Inauguration Rush to Rent Houses May Tweak Maryland Economy


WASHINGTON (Nov. 17, 2008)—Marylanders are taking advantage of their proximity to the sold-out hotels of Washington to list their homes in droves for Barack Obama's January inauguration.

An Internet classified ad site listed about 1,000 inauguration housing posts as of 6 p.m. Wednesday and 157 of them were from Maryland. Those numbers doubled by 3 p.m. the next day.

Since Obama won the election, Maryland tenants and homeowners have been posting away in hopes that as the date nears, they can cash in from travelers willing to shell out big bucks.

Posts range anywhere from $55,000 for a luxury home in Potomac with catering and maid service to $100 per night in a spare room in someone's apartment in Montgomery Village. A few have even added extra perks like chauffer services to would-be renters.

"It's an enhancement to the tourist attraction that will bring people in and those residents have recognized a demand," said Stephanie Lundberg, spokeswoman for Congressman Steny Hoyer, D-Mechanicsville, who is one of six members on the Joint Congressional Committee on Inaugural Ceremonies. "There's a lot of people visiting the area who will be spending money and contributing to the local economy. This is a massive event from our office's perspective."

As of their last count Thursday, Hoyer's office had received almost 4,500 requests for inauguration tickets. Lundberg said they would not be able to fill all the requests although people are still calling in daily.

Advertisers have been putting up their homes at high rates. There were at least 20 Maryland homes going for $10,000 or more, with one home as far as one hour away in Indian Head.

Destination DC, the official convention and tourism corporation for Washington, D.C., estimates that as many 1.5 million people will attend the inaugural. It is expected to attract far more than President George W. Bush's last two inaugurations, which drew about 300,000 people each.

Destination DC has received an overwhelming number of phone calls about the inauguration, said Natasha Day, a secretary for the corporation.

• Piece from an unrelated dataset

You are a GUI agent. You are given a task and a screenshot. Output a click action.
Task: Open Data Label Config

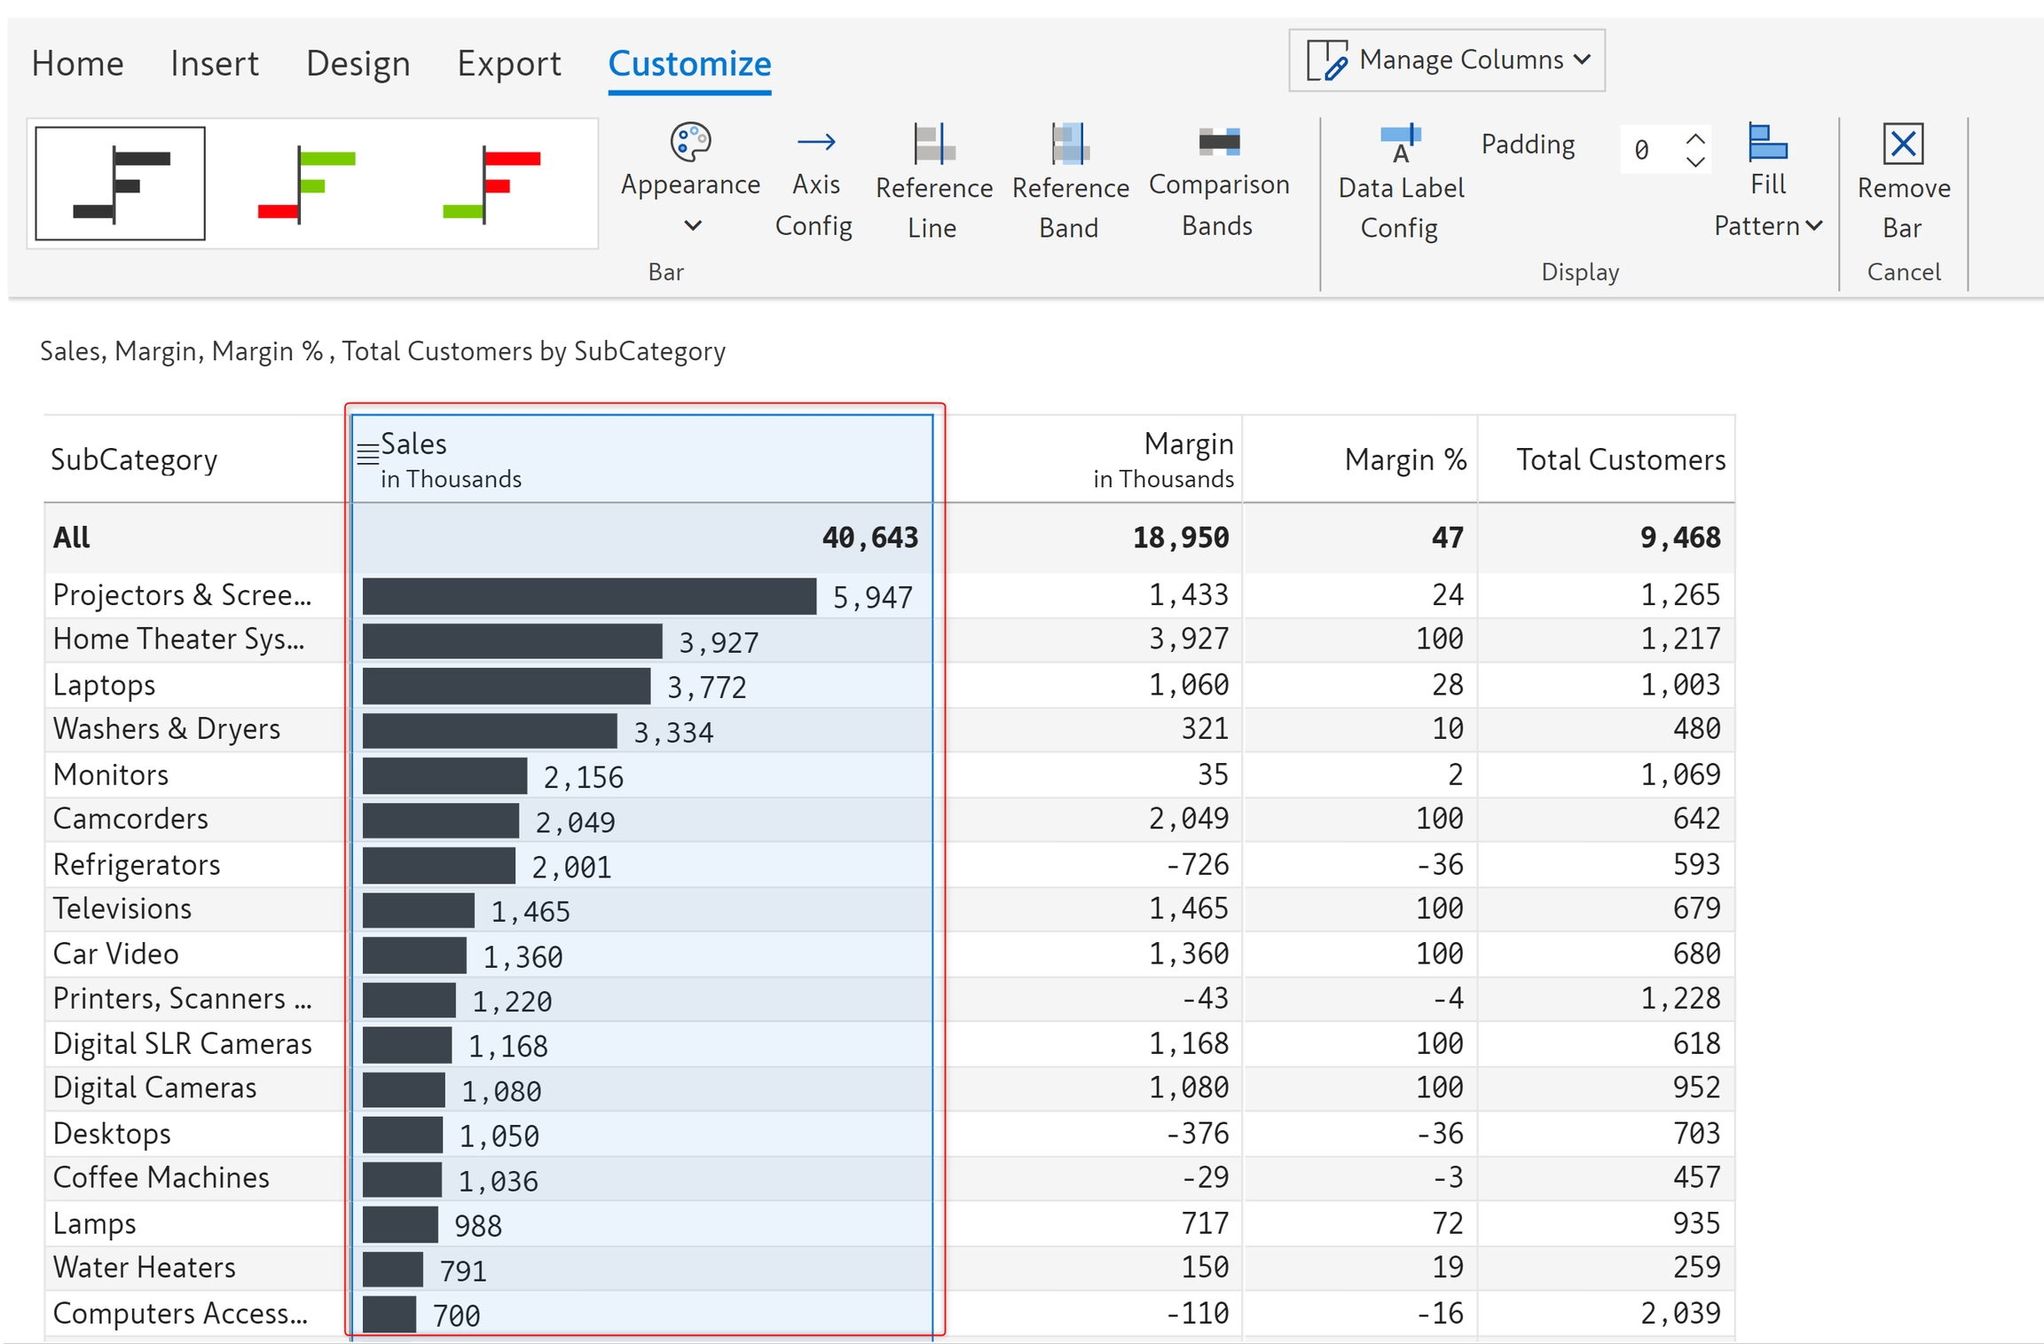point(1400,144)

Although some are excited about making some extra cash from the event, others are a bit wary about letting strangers into their home.

"If I can rent the place for those days, why not?" said Zondre Morris, who is hoping to let her guest room in her three-bedroom Laurel home for $700 a night. "It's just a matter of how do you know if you got a crazy."

Morris, 33, said she plans to get references and interview potential renters before renting her home. Other potential landlords said they plan on requiring security deposits and doing similar background checks.

"We would obviously go about it carefully in talking to the people," said Jim Turner, who is attempting to rent out his four-bedroom Bethesda home for $4,500 for four days. "My thought is if somebody who may travel halfway across the country or driving four or five hours away for the inauguration, I would hope that they would be a fairly high-caliber person."

Like other potential landlords, Turner plans to stay with friends and family nearby or go on vacation with his family to Las Vegas.

Some residents have more particular concerns, but are not worried about people stealing their belongings.

"Ideally, I would love somebody who is kosher and ask that they will respect our (kosher) household," said Rabbi Janet Ozur Bass, who hopes to rent out her four-bedroom home in Potomac for $8,000. "I want references, talk to them a bit more, but I have my family with me, so my more precious possessions will be safe."

Bass, 43, a rabbi at the Charles E. Smith Jewish Day School in Rockville, said she heard about residents renting out their homes after reading somewhere that 75 percent of the hotels in the area were booked.

"I thought it would be a nice thing to make space available and good way to pay for my kids' education," Bass said. "The price of gas, groceries, our normal bills and price of heating are not what they were last year. With the cost of everything and our salaries what they are, the cost of living is crazy."

Local hotels have also experienced a surge in inquiries about stays during the week of Jan. 20. Many, like the Quality Inn in Frederick, about an hour away from the festivities, have sold out.

"It will be wonderful for Frederick especially for January because this area is always the slow in that season. It will also help the restaurants and bar area downtown," said Quality Inn General Manager David Brooks, who said people were looking at Frederick because it was significantly cheaper than hotels in Montgomery County and still fairly easy to get to.

As Inauguration Day gets closer and the competition for rentals gets fiercer, some Maryland residents are adding to their package. One ad posted by Columbia resident Duane St. Clair offers a "3-night vacation package" that includes pick up and drop off at the airport and a one-day chauffeured tour of the D.C. area. With the money, St. Clair hopes to fund a Florida vacation for himself and his wife.

"It's an opportunity to make a little money, and when it comes along, you should take advantage of it," said St. Clair, a 58-year-old, self-employed consultant.

Capital News Service contributed to this report.